Wacana penerapan sertifikasi halal untuk angkutan transportasi logistik atau truk menjadi polemik baru. Kebijakan yang merupakan bagian dari implementasi Undang-Undang Nomor 33 Tahun 2014 tentang Jaminan Produk Halal (UU JPH) ini justru dinilai akan memberatkan pengusaha angkutan barang logistik dan konsumen.
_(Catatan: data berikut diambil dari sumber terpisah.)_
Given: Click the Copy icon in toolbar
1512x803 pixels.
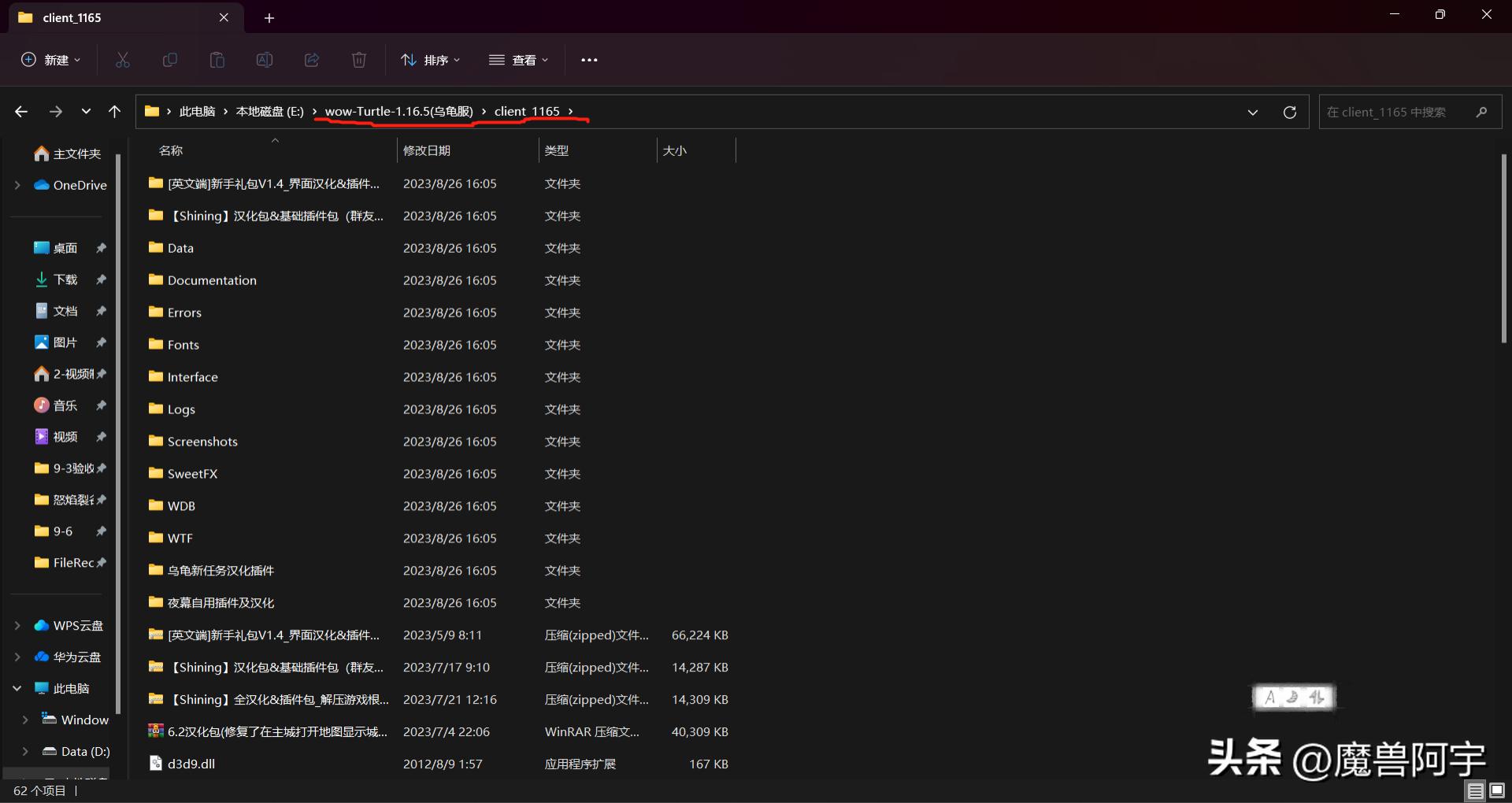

UU Nomor 33/2014 memang menyebutkan bahwa produk yang masuk, beredar dan diperdagangkan di wilayah Indonesia wajib bersertifikat halal, termasuk lingkup jasa. Sertifikat halal untuk jasa yang dimaksud juga tertuang dalam Peraturan Pemerintah (PP) 39 Tahun 2021 dalam Pasal 135 meliputi layanan usaha terkait dengan penyembelihan, pengolahan, penyimpanan, pengemasan, distribusi, penjualan, dan penyajian.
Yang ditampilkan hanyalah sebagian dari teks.